2016 Fiscal Year Research-status Report
開発途上国、新興市場国における通貨代替の包括的経済分析
Project/Area Number |
15K03536
|
Research Institution | Dokkyo University |
Principal Investigator |
熊本 尚雄 獨協大学, 経済学部, 准教授 (30375349)
|
Project Period (FY) |
2015-04-01 – 2018-03-31
|
Keywords | 通貨代替 / 開発途上国 / 通貨代替型DSGEモデル |
Outline of Annual Research Achievements |
国内で外国通貨が用いられる現象は「ドル化」と呼ばれ、これには外国通貨が法定通貨として用いられる公式的ドル化と独自の法定通貨と並行的に外国通貨が用いられる非公式的ドル化がある。また、非公式的ドル化は貨幣が持つ三つの機能に着目し、外国通貨が支払手段として用いられる通貨代替、計算手段として用いられる価格代替、価値貯蔵手段として用いられる資産代替の三つに分類される。 このうち、通貨代替に着目し、通貨代替が国内経済に及ぼす影響に関する研究を行った。
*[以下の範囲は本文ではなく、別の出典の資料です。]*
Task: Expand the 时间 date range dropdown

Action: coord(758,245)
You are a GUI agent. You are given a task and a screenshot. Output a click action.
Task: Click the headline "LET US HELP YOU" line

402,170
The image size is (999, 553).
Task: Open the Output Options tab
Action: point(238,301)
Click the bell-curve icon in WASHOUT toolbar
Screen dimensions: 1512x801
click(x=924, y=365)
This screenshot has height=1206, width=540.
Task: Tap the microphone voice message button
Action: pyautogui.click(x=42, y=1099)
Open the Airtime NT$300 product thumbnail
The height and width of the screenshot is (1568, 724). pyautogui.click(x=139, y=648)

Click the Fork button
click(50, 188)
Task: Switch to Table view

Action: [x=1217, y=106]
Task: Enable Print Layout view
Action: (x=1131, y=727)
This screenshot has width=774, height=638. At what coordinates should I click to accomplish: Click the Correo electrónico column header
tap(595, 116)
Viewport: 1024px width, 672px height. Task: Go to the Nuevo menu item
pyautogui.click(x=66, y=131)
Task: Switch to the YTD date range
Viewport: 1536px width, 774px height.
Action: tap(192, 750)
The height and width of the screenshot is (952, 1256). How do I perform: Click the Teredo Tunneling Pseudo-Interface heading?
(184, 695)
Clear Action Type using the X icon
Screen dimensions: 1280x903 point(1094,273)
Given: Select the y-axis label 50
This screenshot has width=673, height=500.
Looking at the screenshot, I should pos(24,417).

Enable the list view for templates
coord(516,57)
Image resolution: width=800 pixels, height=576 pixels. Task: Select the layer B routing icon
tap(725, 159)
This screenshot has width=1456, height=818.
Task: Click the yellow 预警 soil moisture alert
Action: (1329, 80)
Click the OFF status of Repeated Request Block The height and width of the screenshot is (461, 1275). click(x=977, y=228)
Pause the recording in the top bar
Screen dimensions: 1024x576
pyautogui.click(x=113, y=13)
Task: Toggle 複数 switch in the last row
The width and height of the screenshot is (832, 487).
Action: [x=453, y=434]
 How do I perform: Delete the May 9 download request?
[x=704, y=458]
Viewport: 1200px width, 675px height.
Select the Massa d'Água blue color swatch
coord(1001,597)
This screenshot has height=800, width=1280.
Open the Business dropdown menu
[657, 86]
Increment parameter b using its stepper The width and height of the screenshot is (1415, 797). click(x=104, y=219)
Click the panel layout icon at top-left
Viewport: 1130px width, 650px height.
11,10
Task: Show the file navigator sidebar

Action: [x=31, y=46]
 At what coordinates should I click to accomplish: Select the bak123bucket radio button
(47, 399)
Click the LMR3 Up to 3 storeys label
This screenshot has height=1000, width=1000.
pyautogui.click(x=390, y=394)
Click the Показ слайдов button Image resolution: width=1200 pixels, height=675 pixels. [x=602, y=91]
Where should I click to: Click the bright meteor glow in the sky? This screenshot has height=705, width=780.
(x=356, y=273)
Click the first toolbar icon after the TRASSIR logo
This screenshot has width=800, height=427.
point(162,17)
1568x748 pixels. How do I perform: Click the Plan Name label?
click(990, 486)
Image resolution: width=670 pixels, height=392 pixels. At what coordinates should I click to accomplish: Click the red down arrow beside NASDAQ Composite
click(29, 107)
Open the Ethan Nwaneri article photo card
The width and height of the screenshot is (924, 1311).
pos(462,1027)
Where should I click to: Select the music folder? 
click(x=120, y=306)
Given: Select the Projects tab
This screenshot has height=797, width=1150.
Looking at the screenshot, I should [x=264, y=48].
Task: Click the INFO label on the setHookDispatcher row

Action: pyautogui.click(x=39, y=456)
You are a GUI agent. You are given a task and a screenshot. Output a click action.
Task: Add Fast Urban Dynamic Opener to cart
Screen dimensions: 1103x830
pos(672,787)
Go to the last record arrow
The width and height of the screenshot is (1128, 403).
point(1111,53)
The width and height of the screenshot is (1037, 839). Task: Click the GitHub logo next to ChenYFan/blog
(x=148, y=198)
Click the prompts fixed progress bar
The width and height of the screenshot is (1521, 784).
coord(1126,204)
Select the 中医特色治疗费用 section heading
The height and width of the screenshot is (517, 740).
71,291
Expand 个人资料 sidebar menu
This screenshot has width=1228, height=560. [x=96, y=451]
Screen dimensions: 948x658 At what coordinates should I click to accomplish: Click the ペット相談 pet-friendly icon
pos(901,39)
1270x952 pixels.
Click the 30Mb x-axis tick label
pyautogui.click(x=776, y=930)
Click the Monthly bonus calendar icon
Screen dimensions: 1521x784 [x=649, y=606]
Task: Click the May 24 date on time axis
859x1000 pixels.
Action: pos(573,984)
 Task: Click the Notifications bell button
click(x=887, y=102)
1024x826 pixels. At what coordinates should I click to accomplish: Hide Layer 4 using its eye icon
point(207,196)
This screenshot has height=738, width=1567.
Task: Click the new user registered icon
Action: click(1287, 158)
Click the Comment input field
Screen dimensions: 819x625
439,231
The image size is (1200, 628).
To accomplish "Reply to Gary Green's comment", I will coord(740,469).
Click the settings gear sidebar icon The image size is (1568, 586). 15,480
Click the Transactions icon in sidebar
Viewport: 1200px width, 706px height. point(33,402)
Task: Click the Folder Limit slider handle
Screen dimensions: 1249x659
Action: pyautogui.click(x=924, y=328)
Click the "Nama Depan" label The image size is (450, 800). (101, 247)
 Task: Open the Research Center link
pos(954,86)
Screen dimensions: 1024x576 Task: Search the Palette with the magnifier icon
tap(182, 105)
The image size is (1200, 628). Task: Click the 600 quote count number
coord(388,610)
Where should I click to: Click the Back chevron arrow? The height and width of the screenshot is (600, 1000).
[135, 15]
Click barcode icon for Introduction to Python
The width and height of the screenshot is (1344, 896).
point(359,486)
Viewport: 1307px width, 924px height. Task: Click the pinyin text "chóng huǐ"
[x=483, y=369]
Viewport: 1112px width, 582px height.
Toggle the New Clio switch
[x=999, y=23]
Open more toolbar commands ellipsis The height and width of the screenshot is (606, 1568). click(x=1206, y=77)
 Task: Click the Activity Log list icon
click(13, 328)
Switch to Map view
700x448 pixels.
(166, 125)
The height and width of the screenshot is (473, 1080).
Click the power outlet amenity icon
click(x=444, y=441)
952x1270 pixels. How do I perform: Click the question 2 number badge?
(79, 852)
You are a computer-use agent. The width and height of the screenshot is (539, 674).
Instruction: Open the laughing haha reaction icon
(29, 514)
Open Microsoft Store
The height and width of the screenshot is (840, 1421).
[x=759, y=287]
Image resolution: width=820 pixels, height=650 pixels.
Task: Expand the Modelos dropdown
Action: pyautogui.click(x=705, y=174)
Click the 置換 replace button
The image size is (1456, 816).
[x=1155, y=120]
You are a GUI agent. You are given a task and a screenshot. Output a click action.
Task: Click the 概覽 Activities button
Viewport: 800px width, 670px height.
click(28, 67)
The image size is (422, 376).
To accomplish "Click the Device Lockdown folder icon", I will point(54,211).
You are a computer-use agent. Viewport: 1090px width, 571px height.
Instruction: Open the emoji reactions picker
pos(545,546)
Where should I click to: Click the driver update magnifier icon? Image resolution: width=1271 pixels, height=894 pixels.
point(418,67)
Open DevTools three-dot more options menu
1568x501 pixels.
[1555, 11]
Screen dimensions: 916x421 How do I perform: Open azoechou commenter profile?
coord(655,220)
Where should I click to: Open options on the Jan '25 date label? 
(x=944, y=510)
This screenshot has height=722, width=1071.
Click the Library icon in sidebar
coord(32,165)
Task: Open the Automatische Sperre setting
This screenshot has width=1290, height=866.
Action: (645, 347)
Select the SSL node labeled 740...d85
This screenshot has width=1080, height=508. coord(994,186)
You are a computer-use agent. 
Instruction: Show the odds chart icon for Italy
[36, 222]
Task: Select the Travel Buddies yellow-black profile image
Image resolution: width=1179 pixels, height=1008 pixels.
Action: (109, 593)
具体的には、ラテンアメリカ諸国(チリ、メキシコ、ペルー)を対象に、Kumamoto & Kumamoto (2014)において提示した通貨代替型DSGEモデルに基づき、通貨代替が国内経済に与える影響について分析した。 その結果、通貨代替に関する先行研究において用いられている代理的な指標(自国通貨建て要求払い預金と外貨建て要求払い預金の合計に対する外貨建て要求払い預金の割合)で通貨代替の程度を計測した場合には6%弱に過ぎないメキシコにおいて、貨幣インデックスにおける自国通貨のウェイトと自国通貨と外国通貨間の代替の弾力性で規定される通貨代替の程度をベイズ推定により直接的に測った場合には約26%となることが示された。 これは国内居住者の外国通貨に対する選好の僅かな変化が外国の金融政策ショックの自国経済へ及ぼす影響に大きく作用すること、ならびに通貨代替の程度が自国経済に与える潜在的な不安定要素となり得ることを示唆する。
|
Current Status of Research Progress |
Current Status of Research Progress
2: Research has progressed on the whole more than it was originally planned.
Reason
後述の通り、過去の研究会、学会でのコメントを反映させた修正作業がやや遅れ、投稿までに至らなかったものもあるが、これについては来年度の目標に掲げていたものであり、今年度における当初の目標としていた上記の分析については一定の成果を得た。
|
Strategy for Future Research Activity |
連携研究者(東京経済大学・熊本方雄教授)と議論を重ね、過去の学会、研究会における発表に対して受けたコメントに基づくモデルの修正、ならびに分析結果の解釈に関するさらなる精緻化を図り、海外雑誌への投稿を随時行う予定である。 また、これまでに分析を行ってきた対象国以外の国や地域(アジア諸国、中東欧諸国など)を対象とした分析も行う予定である。
|
Causes of Carryover |
継続的に発注しているIMFのデータ(CD-ROM)の価格が為替レートにより浮動的であるため、残額に余裕を持たせた予算執行を行ったこと、ならびに過去の学会、研究会のコメントを反映させた修正作業がやや遅れ、論文校正を実施することができなかったため。
|
Expenditure Plan for Carryover Budget |
上記の研究を遂行するに当たり必要となるデータの購入、英語による論文校正、海外雑誌への投稿料を中心として使用する。